“Fui il primo a fargli un’intervista dopo il suo arrivo a Milano, e mi mise in imbarazzo per come ascoltava una riserva come me”. Parola del maestro Ermanno Olmi, che questa sera, proiezione a  inviti, porta in Duomo vedete, sono uno di voi, il documentario che ha dedicato a Carlo Maria Martini, già arcivescovo di Milano.

Scritto con Marco Garzonio, il film targato Istituto Luce Cinecittà, che lo porterà in sala a metà marzo, e Rai Cinema ne ripercorre la vita alla luce degli accadimenti storici, dal nazifascismo al terrorismo degli anni di piombo, da Tangentopoli alla crisi del lavoro, in cui si è inserita: Martini ha dato senso a smarrimenti e inquietudini della gente, che in lui ha visto un punto di riferimento per credenti e non credenti.

“All’inizio ho avuto un certo timore, perché avevo fatto E venne un uomo, su Papa Giovanni XXIII e all'epoca venne accolto con benevolenza, ma senza entusiasmo”, dice Olmi, sottolineando come all’arrivo a Milano Martini non sapesse “che cosa fosse una lettera pastorale, perché era un uomo di scienza. Ma ha subito capito che essere un uomo che compie i suoi passi sulle strade dell’umanità in quel momento era più importante di ogni altro libro”.

Se “la storia è maestra di vita, ma bisogna aiutarla a esprimersi questa maestra, farle capire che la ascoltiamo”, il regista di Treviglio stigmatizza come “l’idea del progresso è stata legata a uno sviluppo che portava ricchezza: bene, non ci siamo arrivati alla ricchezza e nemmeno a traguardi più nobili. Per rincorrere la ricchezza siamo diventati poveri, la democrazia è diventata un mascherone: oggi tutti si vantano di essere paesi democratici, ma questa democrazia fasulla fa più male di un nemico a viso aperto, perché copre le nostre vigliaccherie. Bisogna voler bene alla democrazia, è un patrimonio di tutti e per tutti; non bisogna lavorare per il popolo, ma con il popolo. Voi siete pronti a sottoscrivere questo impegno?”.

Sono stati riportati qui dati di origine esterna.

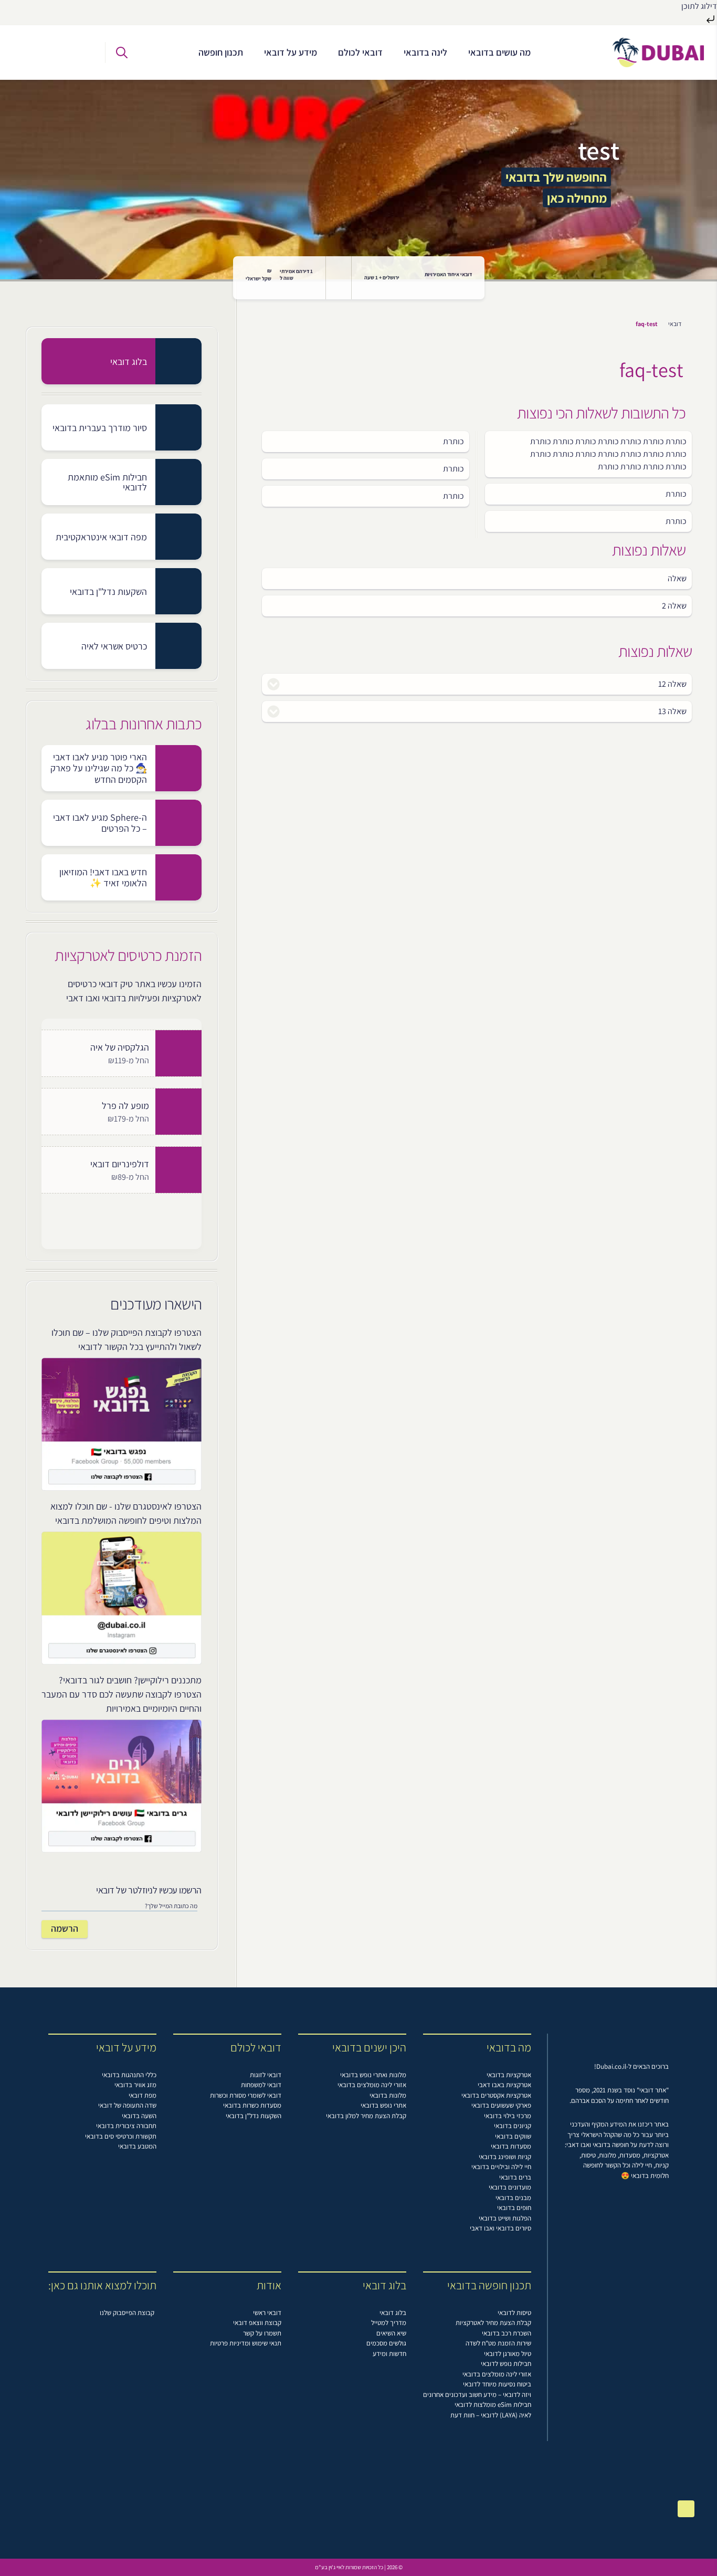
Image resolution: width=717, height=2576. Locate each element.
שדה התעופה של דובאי (127, 2105)
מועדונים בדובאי (510, 2187)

Quattro anni e mezzo di lavoro per realizzarlo, vedete, sono uno di voi – “Tutti i maiuscoli mi danno un po' fastidio”, spiega l’85enne cineasta – dribbla “il rischio che gli uomini di cultura parlino di cultura senza avere cultura per capire la cultura” e – aggiunge Garzonio – “laddove oggi prevale la cultura del sospetto ritrova la cultura del seme di senape che era di Martini. La domanda, costante, è: e tu che cosa fai?”.

Detto che “la presunzione è la crosta della stupidità di chi si sente superiore”, Olmi esorta a “creare insieme prospettive di futuro, se no saremo uomini di democrazia passiva: un peccato terribile”. Nel doc usa la sua stessa voce “perché voglio parlarvi direttamente, senza un mediatore pur con una bella voce. Io con la mia voce roca, con la mia povertà culturale, ma l'importante è che sia onesto”.

Dispensando aforismi – “Per essere veri dottori bisogna dimenticarsi di essere dottori, anziché esporre il biglietto da visita”, “Le persone che sanno tutto non sanno di sapere niente” e “Sapeva veramente tutto, ma solamente quello” – e saggezza – “Quante lezioni si possono imparare dalla vita, in certi momenti la cultura accademica ha bisogno di convivere con la cultura ingenua degli ignoranti – Olmi conclude: “Porsi in ascolto vuol dire già indagare”.